Il cambiamento

Si parte e si torna. Si parte senza speranze, cercando di ritrovare un po’ di pace, si torna con progetti, sogni, dubbi, certezze. Si torna con nuove consapevolezze. Le solite etichette ci vanno strette, anche se poi le etichette stanno bene solo sui vestiti. Ci si autodefinisce, ci si autoghettizza, e poi ci si accorge che per anni ci si è imposti l’appartenenza ad una categoria solo per sentirsi parte di qualcosa. Si raggiungere la maturità x capire che l’affetto e la simpatia sono un paio di occhi a comunicarcelo e non quello che uno ha in mezzo alle gambe, scusate la volgarità. Che la mancanza di attrazione fisica nei confronti di un genere non deve escludere la possibilità di rapportarsi con esso. Che l’attrazione è prima di tutto mentale e non sempre è necessario che si vada oltre.
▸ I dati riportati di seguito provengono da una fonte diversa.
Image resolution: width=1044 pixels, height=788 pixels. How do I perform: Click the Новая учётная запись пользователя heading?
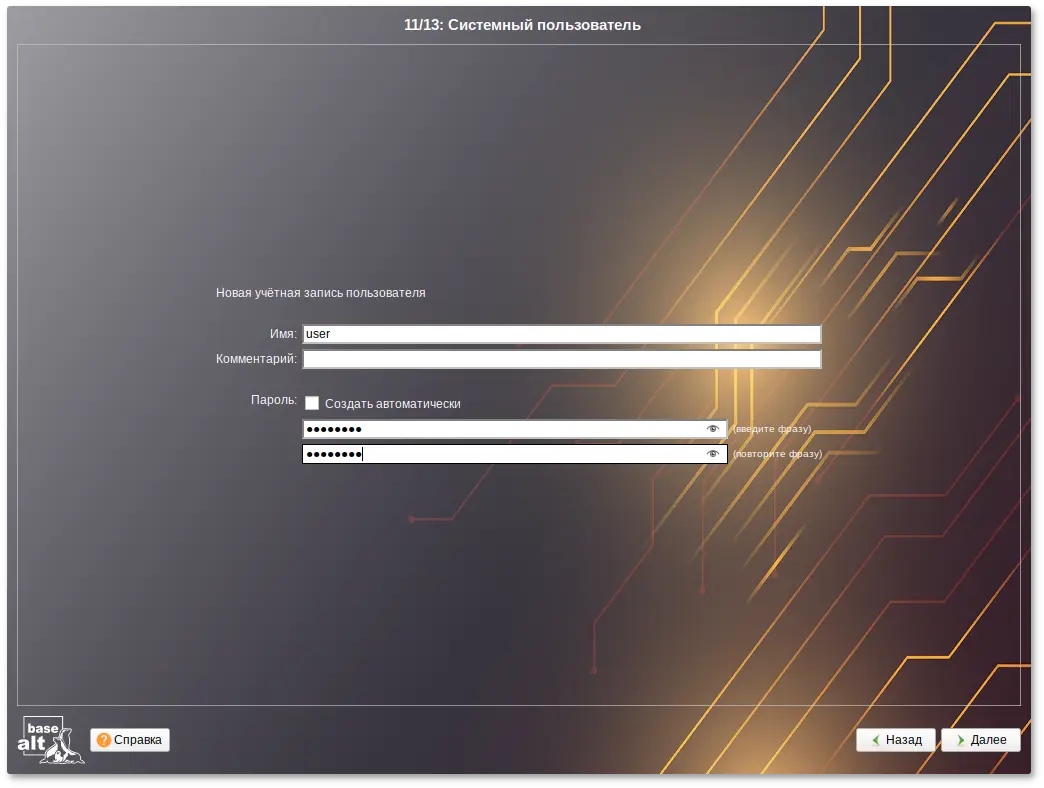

Che può esserci simpatia senza malizia, affetto senza aspettative. Che può esserci amore senza sesso, vicinanza senza la necessità di toccarsi. Può stare tutto in un abbraccio, può stare tutto in uno sguardo, può stare tutto in un sorriso scambiato. Tutto sedimentato nella memoria.

Si parte e si torna. Si conosce un nuovo modo di amare chi abbiamo accanto, ci si apre a nuove possibilità, nuovi orizzonti, nuove combinazioni. La vita è meravigliosa, il mondo è meraviglioso e pieno di persone degne di essere conosciute in quanto persone.